One of the clearest examples between of this link that I have been refereeing to can be seen in Ellington’s relationship with Delius. Yet Before I make the comparison between Ellington’s Jazz and Delius’s European impressionism and lyrical romanticism, a note must be made. I am in no way inferring that either composer played an integrate part in the development of the others style. Ellington’s sensitive impressionism shows considerable development before his actual encounter with Delius, and there is little proof that Ellington’s style would have changed if he had not even encountered Delius work. The real connection between these two is in the way they both utilize the impressionist technique in their music. Delius close adherence to the impressionist view can be seen in his focus on the mood or emotion stimulated by a scene. Ellington’s focus on reactions to events indicates how both composers place the personality of themselves at the center of their piece. On a more subtle scale, it is well known that Delius was an admirer of early minstrel shows of the 19th century.14 These shows were the only theatrical medium in which gifted blacks performers of the period could support themselves and play their music. In them we see the employment of great blues singers such as Ma Rainey and Bessie Smith. Yet contrary to their own propaganda, minstrel shows musical repertoire has an only quasi-black influenced, not the full integration that is often portrayed.15 The connection of this music can also be seen as the embracing of the African slave culture, while the extent of this embracement is arbitrary, the influence is still there. Yet like Gershwin this employment of the African tonality is not as pronounced in Delius, and yet the concept still advocates an unseen bridge between Classical and Ellington.

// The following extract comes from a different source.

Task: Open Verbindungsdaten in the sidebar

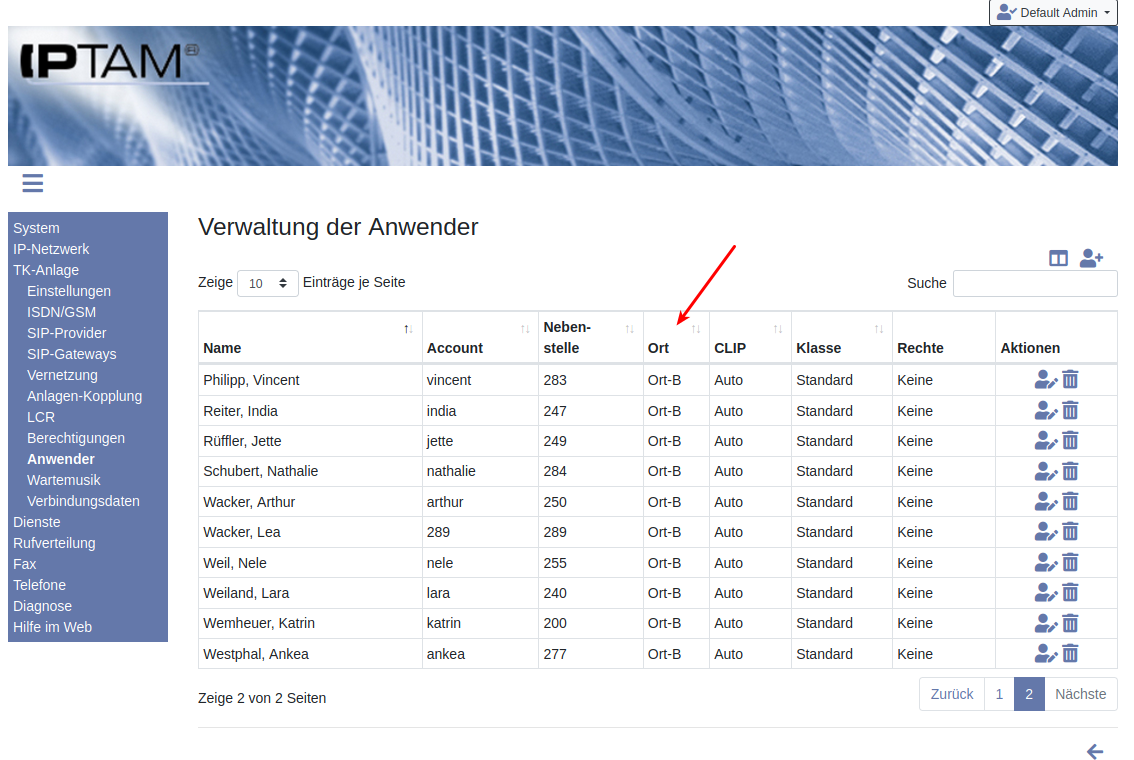Action: pos(83,501)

While on the surface it may appear that the influence that ragtime played on Jazz has no relevance in this comparative analysis, the truth is ragtime is very much European. While it is common knowledge that European marching bands had immense influence on the development of ragtime,16 I have decided to focus on the role of syncopation rhythm. This is made up of two essential elements, first in the placement of stress on a weak beat, and the second is the creation of a strong impulse on a subdivision of a beat, called an in-between beat. Now weak beats and in-between beets are also known collectively as off beats, hence the rationale on why syncopated rhythm is referred to as a “offbeat rhythm”. Yet the important factor to remember is, musicians have always employed this type of rhythm as a stylistic method, with the only differential aspect in regards to rag time is the employment on a large-scale basis. Yet to the regard of many critics, a full composition cannot be based solely on this rhyme, thus only difference in the ragtime implications and that of Classical music is the extent of the utilization.

Now that we have made the connection between ragtime and Classical the question is now asked, does such a relationship exist for Ellington? If one wanted to see the contribution of ragtime on Ellington, all they had to do was look at his first piece ever composed, “Soda Fountain Rag”. Ellington’s early life was spent in the company of the great ragtime pianist whose impact on him as a musician is unfounded. As Ellington himself indicated, “Those ragtime pianists sounded so good to me, and they looked so good! Particularly when they flashed their left hands.”17 As one can see, while syncopated rhythm is an integral aspect of Jazz, it is in no way limited only to this musical category. From Bach to Mozart, Beethoven and even Tchaikovsyky employed it as a stylistic feature in their pieces.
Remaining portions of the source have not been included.